Dr. Tignor then introduced the main speaker for the evening, Journalist Alison Stewart, whose book “First Class “ had recently been published. Dr. Tignor noted that the school Ms. Stewart described was the school he had attended and from which he and his classmates had graduated and had become academic and business high achievers. Ms. Stewart’s talk was entitled, “Back to the Future: Lessons to be Learned from Dunbar, America’s First Black Public High School”.  Ms. Stewart’s talk was based on her book, First Class, from which she read extensively to augment her story. She said that the legacy of Dunbar was important. Few students today understood that before the Emancipation Proclamation it had been illegal to teach blacks. Myrtilla Miner, a strong white abolitionist, dedicated her life to teaching black women to teach. The Preparatory School for Colored Youth began in 1870 in a church basement with 4 students. Twenty years later, in 1892 the M Street School was established for “colored” children.  Anna Cooper was its first Principal and she fought fiercely to keep the high standards of the curriculum, the teachers and the students. She believed strongly that education was “the birthright of humanity.” Congress appropriated $500,000, (half of what had been assigned for the Central High School,) and directed municipal architect, Snowden Ashford to design a building for a new black high school. Ashford built a school in the Tudor tradition, copying the style of Hampton Court Palace.

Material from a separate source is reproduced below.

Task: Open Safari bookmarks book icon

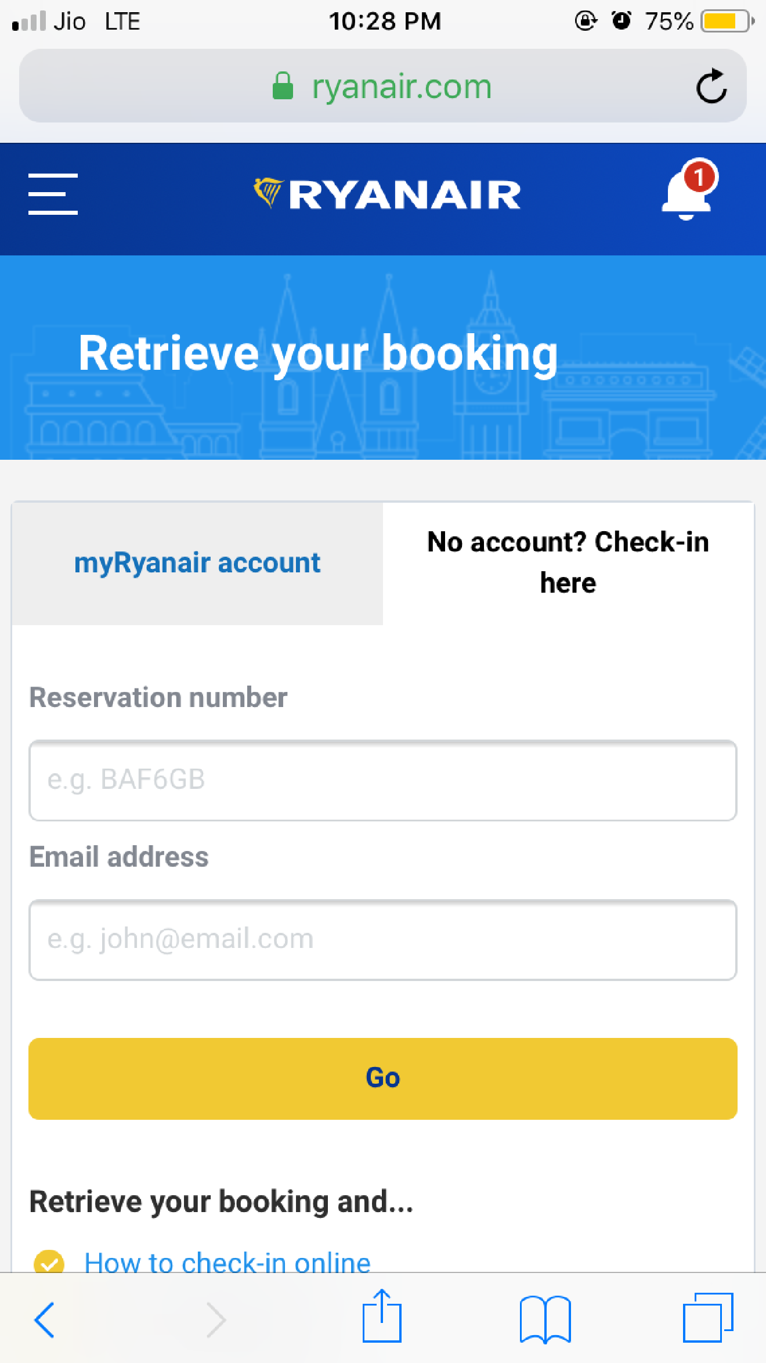Action: point(545,1319)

Dunbar High was opened in 1916, named after Paul Dunbar, the poet, whose motto was “never give up”.  One critic later noted that, because of Ashford, “Washington’s black schools were separate but truly equal to their white counterparts.” The Principal continued to have high standards of behavior and had a very strict code of conduct, but the students knew how much their teachers wanted them to succeed. And they were lucky; they may not have been able to eat in white restaurants but they were certainly able to be educated to the highest standards. The architect of school desegregation and had argued the case of Brown vs. the Board of Education before the Supreme Court, Charles Hamilton Houston, was a graduate of Dunbar. In the 1970’s Dunbar lost its footing because so many black families left D.C. The city decided to build a new High School in its place and there was a great deal of discussion amongst the black community as to whether the old building should be torn down. Those in favor of dismantling the building won and in 1977 a new, modern building was erected, with all modern conveniences, such as a football field and a swimming pool. Ms. Stewart ended by saying that unfortunately the school has lost its belief in education and also its ethos of excellence. The students now achieve at the same level as the rest of the country.